Sweat trickled from her hairline. Mr. Mulder’s breathing seemed more shallow, his pallor more gray.
“He’s going to be all right,” Beckett said, evidently sensing her unease.
She wiggled the point again. Harder. “Damn it.”
“Follow the grain of the bone.”
She did. The tip came loose. “I’ve got it.”
“Is it whole? Has a fragment been left behind?”
“I don't think so. It appears to be intact.”
She extracted the arrow. To her relief, the point was unbroken. She felt Mulder’s leg for fractures or breaks. Miraculously, both the tibia and fibula appeared whole.
Frohike poked his head in the door. “How’s he doing?”
“We’re nearly finished and he’s still alive,” she said.
“Good. We’ve brought the water you asked for.”
“Bring it in. As soon as we've sutured his forehead, we’ll clean him up.”
Now that the immediate danger of hemorrhage was past, infection was Mr. Mulder’s worst enemy. Dana hoped Louis Pasteur’s Germ Theory of Disease was correct, and that rinsing their hands with alcohol would help avoid sepsis. They could only wait and pray now.
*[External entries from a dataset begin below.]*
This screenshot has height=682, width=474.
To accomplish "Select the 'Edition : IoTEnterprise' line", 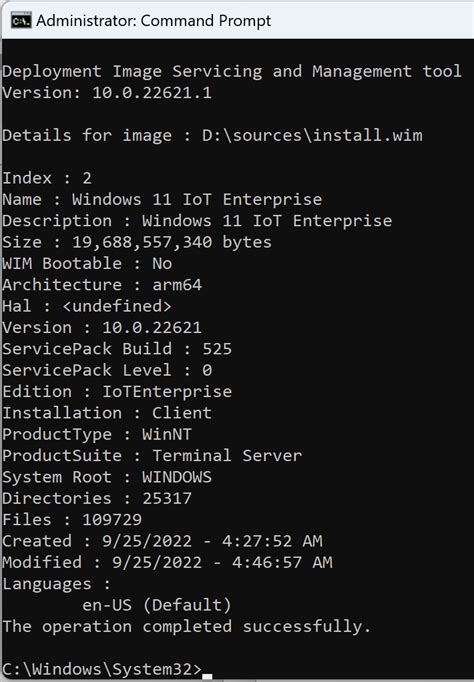I will tap(117, 391).
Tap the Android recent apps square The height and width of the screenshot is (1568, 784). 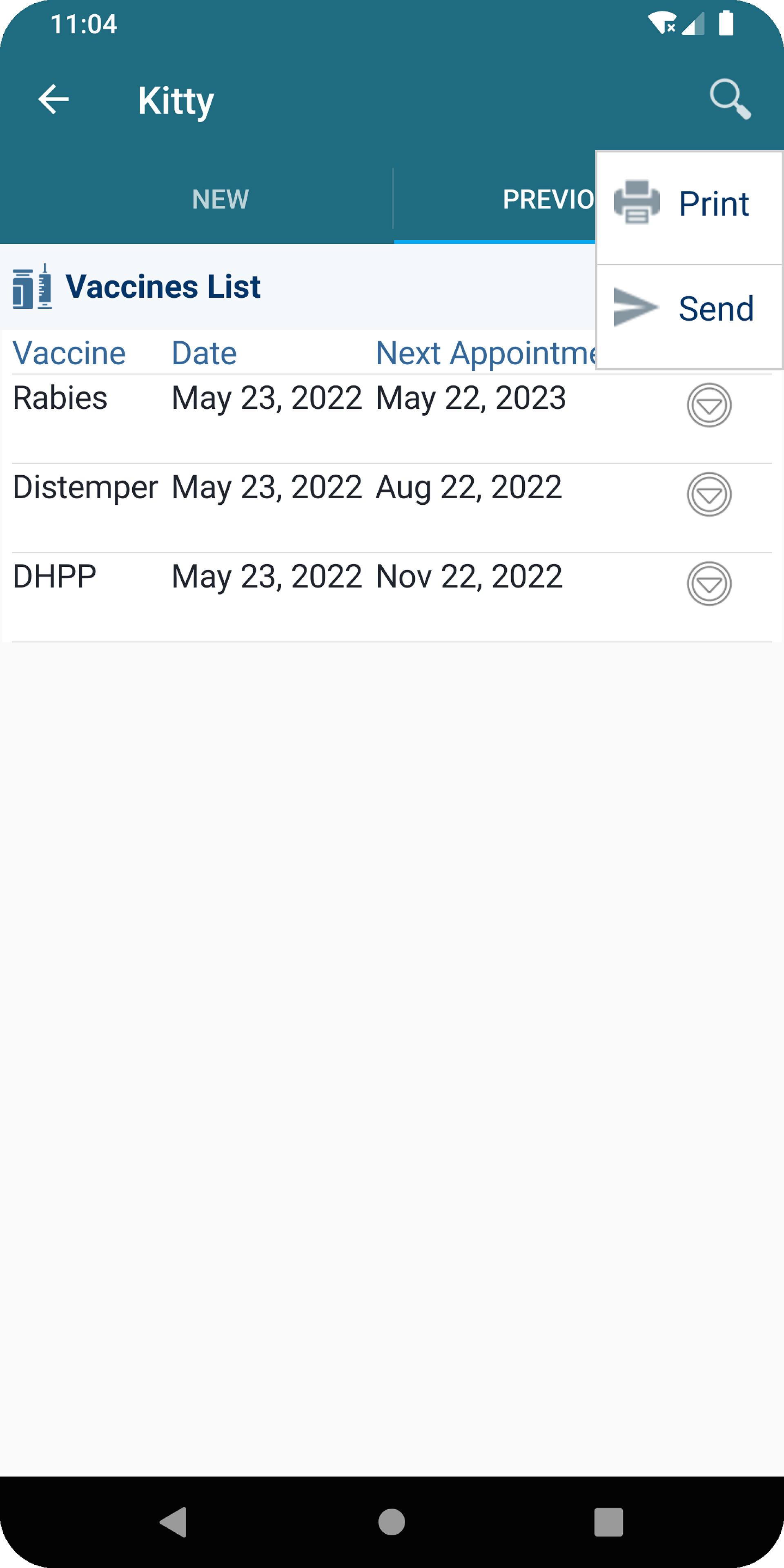click(609, 1522)
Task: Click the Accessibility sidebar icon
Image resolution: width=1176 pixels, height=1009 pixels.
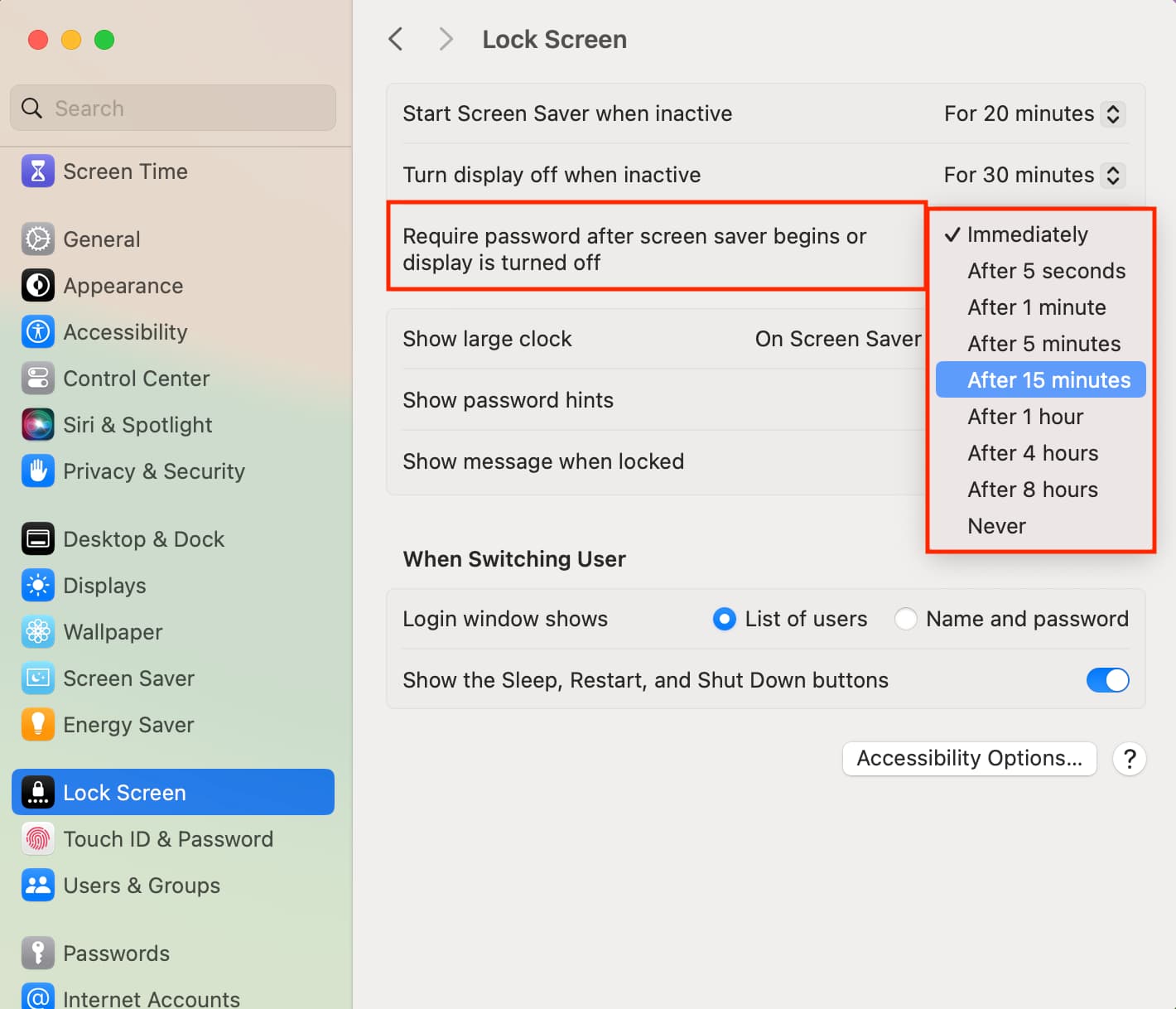Action: (x=38, y=332)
Mr. Mulder’s life lay in God’s hands.
When she and Beckett were finished treating and dressing the last of Mr. Mulder’s wounds, she called Skinner and Charlie back to the operating room to carry the still unconscious man into the ward. They placed him in a bed near Sergeant Phillips and covered him with blankets. Dana moved her desk chair to Mulder’s bedside. Sitting down, she prepared for a long vigil.